## Passage
• • • •
Senior Loan Officer Opinion Survey on
Bank Lending Practices

The August 1997 Senior Loan Officer Opinion Survey on Bank Lending Practices (covering, for the most part, changes over the preceding three months) posed questions about bank lending standards and terms, loan demand by businesses and households, and securities backed by commercial mortgages.
        Increased competition for business credit apparently led large percentages of surveyed banks to ease terms on commercial and industrial and commercial real estate loans over the past three months. Furthermore, a small, but significant, share of banks reported easing standards on commercial real estate loans. Demand for C&I and commercial real estate loans strengthened at many of the respondents.
        Banks again reported tightening standards on consumer loans, but the percentage that tightened was lower than in recent surveys. Moreover, several banks expressed increased willingness to make these loans. Demand for consumer loans reportedly declined.


Lending to Businesses   (Table 1, questions 1-9, 18, and 19; table 2, questions 1-9)

A small net percentage of the domestic respondents--about 5 percent--reported easing standards for C&I loans to large and middle market firms and to small businesses over the past three months (chart). About 40 percent, on net, narrowed spreads of C&I loan rates over their bank's cost of funds on loans to large and middle market borrowers, and about 25 percent, on net, narrowed spreads on loans to small businesses. Similar percentages indicated lower costs of credit lines, and smaller percentages eased other terms including the maximum size of credit lines, loan covenants, and collateralization requirements. The degree of easing found in the August survey is similar to that found in the January and May surveys. Those banks that eased said they did so because of increased competition from other banks, and, to a lesser extent, from nonbank lenders. Foreign respondents reported no change in standards for C&I loans, and only a few indicated a change in terms.
        Increased demand for C&I loans, on net, from large and middle-market borrowers and from small business borrowers was reported by 15 percent and 20 percent, respectively, of the domestic banks. Respondents attributed the increased demand to greater customer financing needs for mergers and acquisitions, plant and equipment investment, and inventories. Foreign respondents reported essentially no change in demand for C&I loans.
• • • •
## Data provided

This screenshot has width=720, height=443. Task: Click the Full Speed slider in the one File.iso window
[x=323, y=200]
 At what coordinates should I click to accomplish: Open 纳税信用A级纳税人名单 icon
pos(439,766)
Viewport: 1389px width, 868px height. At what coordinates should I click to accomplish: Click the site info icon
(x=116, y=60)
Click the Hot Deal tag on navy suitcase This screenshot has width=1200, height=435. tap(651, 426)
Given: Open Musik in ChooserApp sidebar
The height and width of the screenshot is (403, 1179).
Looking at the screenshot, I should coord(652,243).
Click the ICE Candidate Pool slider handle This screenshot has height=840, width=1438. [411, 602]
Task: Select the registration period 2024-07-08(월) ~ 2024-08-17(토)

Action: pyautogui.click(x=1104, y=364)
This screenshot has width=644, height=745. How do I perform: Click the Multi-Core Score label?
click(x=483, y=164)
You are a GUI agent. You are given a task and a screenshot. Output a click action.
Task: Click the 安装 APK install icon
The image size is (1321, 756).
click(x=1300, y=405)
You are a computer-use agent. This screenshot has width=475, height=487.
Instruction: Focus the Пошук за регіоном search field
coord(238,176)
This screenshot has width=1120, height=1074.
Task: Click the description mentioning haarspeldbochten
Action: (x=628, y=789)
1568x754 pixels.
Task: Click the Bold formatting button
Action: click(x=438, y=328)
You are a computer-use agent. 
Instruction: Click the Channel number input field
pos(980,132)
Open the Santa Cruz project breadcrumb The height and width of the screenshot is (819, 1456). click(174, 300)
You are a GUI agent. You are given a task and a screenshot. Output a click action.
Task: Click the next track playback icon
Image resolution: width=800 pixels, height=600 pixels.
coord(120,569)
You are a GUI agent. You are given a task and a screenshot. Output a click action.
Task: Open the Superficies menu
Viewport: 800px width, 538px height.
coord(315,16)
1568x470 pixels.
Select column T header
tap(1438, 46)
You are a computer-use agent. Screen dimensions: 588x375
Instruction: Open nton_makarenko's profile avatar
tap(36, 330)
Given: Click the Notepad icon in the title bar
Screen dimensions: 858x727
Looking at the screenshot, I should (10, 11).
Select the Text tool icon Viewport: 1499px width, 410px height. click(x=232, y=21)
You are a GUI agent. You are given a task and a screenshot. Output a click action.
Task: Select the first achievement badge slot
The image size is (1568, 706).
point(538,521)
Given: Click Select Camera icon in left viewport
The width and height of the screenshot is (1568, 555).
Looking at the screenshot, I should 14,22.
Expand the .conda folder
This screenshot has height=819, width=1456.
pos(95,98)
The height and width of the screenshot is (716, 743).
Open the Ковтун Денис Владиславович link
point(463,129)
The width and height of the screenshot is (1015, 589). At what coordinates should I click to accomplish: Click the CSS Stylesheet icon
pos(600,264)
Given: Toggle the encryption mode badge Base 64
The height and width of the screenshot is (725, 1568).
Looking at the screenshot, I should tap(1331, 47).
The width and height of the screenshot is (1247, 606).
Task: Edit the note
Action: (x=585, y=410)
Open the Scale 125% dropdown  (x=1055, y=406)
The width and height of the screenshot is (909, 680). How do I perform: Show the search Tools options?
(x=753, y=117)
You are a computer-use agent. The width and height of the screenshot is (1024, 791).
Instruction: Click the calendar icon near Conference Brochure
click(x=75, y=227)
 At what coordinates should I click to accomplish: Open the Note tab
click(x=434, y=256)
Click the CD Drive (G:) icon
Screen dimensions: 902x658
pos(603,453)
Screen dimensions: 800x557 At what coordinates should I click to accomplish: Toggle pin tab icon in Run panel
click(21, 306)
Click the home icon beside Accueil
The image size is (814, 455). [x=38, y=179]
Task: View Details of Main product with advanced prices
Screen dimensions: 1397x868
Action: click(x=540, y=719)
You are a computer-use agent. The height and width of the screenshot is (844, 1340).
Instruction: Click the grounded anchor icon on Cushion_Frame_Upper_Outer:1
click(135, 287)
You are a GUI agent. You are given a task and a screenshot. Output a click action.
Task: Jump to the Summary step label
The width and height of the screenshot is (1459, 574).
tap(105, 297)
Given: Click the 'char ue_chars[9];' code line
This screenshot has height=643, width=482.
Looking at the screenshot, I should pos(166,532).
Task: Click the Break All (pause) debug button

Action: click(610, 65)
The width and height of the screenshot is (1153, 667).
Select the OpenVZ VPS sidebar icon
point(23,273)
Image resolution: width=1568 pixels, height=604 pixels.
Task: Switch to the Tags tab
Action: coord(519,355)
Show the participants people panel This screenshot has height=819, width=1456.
• • • •
## Requests
(a) Extract everything in the loan survey passage from "Increased demand for" down to "for C&I loans.".
(b) Copy the entries from the line containing "Click the CD Drive (G:) icon" down to the last line of the entries, both ends included.

## Outputs by task
(a)
Increased demand for C&I loans, on net, from large and middle-market borrowers and from small business borrowers was reported by 15 percent and 20 percent, respectively, of the domestic banks. Respondents attributed the increased demand to greater customer financing needs for mergers and acquisitions, plant and equipment investment, and inventories. Foreign respondents reported essentially no change in demand for C&I loans.

(b)
Click the CD Drive (G:) icon
Screen dimensions: 902x658
pos(603,453)
Screen dimensions: 800x557 At what coordinates should I click to accomplish: Toggle pin tab icon in Run panel
click(21, 306)
Click the home icon beside Accueil
The image size is (814, 455). [x=38, y=179]
Task: View Details of Main product with advanced prices
Screen dimensions: 1397x868
Action: click(x=540, y=719)
You are a computer-use agent. The height and width of the screenshot is (844, 1340).
Instruction: Click the grounded anchor icon on Cushion_Frame_Upper_Outer:1
click(135, 287)
You are a GUI agent. You are given a task and a screenshot. Output a click action.
Task: Jump to the Summary step label
The width and height of the screenshot is (1459, 574).
tap(105, 297)
Given: Click the 'char ue_chars[9];' code line
This screenshot has height=643, width=482.
Looking at the screenshot, I should pos(166,532).
Task: Click the Break All (pause) debug button

Action: click(610, 65)
The width and height of the screenshot is (1153, 667).
Select the OpenVZ VPS sidebar icon
point(23,273)
Image resolution: width=1568 pixels, height=604 pixels.
Task: Switch to the Tags tab
Action: coord(519,355)
Show the participants people panel This screenshot has height=819, width=1456.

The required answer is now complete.